WHAT YOU ARE ASKED TO DO: Copy verbatim the stretch of material from its very start through the line containing "Clear the 拉黑快捷键", both ends included. Reproduce only those lines.

****

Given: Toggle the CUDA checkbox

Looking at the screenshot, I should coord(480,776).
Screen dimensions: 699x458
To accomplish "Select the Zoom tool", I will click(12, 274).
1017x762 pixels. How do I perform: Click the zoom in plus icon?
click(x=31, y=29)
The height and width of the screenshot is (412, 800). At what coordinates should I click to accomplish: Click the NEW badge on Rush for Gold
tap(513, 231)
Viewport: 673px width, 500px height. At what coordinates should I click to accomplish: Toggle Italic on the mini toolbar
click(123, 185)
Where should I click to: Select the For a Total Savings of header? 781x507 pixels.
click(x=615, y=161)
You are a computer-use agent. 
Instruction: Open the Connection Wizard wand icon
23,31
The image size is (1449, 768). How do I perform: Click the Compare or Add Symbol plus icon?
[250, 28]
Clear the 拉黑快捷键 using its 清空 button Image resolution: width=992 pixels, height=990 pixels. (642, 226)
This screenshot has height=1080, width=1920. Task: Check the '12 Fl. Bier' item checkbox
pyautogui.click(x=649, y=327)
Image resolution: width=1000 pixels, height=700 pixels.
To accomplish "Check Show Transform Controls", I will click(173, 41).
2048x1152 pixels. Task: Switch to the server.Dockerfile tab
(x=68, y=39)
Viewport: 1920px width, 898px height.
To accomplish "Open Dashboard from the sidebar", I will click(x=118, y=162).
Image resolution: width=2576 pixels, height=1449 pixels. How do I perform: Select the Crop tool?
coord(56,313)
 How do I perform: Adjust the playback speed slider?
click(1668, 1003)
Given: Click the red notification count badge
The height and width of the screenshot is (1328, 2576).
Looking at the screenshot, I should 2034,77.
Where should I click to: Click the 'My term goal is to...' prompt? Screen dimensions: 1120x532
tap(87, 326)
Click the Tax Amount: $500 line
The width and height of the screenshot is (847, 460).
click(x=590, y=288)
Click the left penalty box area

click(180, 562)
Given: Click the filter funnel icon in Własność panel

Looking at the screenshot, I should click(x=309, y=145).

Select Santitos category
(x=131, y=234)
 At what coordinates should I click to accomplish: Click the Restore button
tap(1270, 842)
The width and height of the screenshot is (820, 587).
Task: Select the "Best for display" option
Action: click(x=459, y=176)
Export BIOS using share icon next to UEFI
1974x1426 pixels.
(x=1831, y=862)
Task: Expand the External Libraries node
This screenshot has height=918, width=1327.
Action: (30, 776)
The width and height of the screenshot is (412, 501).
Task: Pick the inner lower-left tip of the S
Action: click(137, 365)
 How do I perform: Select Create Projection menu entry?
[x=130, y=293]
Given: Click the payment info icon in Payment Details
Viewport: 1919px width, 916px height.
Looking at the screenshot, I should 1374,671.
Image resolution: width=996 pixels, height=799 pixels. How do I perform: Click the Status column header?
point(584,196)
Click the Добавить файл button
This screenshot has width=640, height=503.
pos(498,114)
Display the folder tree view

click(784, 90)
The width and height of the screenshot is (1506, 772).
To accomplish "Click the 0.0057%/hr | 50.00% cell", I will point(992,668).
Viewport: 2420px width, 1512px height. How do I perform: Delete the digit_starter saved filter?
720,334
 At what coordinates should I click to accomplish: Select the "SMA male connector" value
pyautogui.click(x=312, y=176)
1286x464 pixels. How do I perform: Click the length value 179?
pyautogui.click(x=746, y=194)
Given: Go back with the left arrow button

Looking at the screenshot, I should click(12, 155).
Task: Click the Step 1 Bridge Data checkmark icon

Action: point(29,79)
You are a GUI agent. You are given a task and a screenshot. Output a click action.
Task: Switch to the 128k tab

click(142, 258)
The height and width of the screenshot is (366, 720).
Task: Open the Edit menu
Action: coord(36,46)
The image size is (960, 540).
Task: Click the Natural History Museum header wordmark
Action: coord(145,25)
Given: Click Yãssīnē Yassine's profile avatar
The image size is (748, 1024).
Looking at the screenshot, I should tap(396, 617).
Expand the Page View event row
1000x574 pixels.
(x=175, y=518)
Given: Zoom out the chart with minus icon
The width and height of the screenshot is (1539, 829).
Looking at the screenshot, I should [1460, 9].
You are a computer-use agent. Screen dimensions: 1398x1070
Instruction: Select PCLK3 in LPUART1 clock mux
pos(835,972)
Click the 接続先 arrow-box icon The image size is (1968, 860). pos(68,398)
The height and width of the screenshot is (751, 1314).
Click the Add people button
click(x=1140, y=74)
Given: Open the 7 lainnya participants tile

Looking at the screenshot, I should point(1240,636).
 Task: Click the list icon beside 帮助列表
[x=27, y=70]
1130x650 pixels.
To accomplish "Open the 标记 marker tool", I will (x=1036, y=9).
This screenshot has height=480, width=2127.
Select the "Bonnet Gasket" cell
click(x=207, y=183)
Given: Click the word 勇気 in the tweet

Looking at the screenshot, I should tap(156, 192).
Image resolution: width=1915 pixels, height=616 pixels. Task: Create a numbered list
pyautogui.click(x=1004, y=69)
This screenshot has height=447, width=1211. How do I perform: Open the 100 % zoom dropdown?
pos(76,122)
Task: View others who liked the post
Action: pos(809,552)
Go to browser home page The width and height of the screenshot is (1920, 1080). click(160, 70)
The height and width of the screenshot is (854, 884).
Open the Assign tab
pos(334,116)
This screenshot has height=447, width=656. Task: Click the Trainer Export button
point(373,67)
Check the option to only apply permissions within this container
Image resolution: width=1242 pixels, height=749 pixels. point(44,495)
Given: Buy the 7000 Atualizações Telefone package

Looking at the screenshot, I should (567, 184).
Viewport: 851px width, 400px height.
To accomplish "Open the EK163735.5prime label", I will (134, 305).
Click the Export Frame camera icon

****

REPLY:
Given: Toggle the CUDA checkbox

Looking at the screenshot, I should coord(480,776).
Screen dimensions: 699x458
To accomplish "Select the Zoom tool", I will click(12, 274).
1017x762 pixels. How do I perform: Click the zoom in plus icon?
click(x=31, y=29)
The height and width of the screenshot is (412, 800). At what coordinates should I click to accomplish: Click the NEW badge on Rush for Gold
tap(513, 231)
Viewport: 673px width, 500px height. At what coordinates should I click to accomplish: Toggle Italic on the mini toolbar
click(123, 185)
Where should I click to: Select the For a Total Savings of header? 781x507 pixels.
click(x=615, y=161)
You are a computer-use agent. 
Instruction: Open the Connection Wizard wand icon
23,31
The image size is (1449, 768). How do I perform: Click the Compare or Add Symbol plus icon?
[250, 28]
Clear the 拉黑快捷键 using its 清空 button Image resolution: width=992 pixels, height=990 pixels. (642, 226)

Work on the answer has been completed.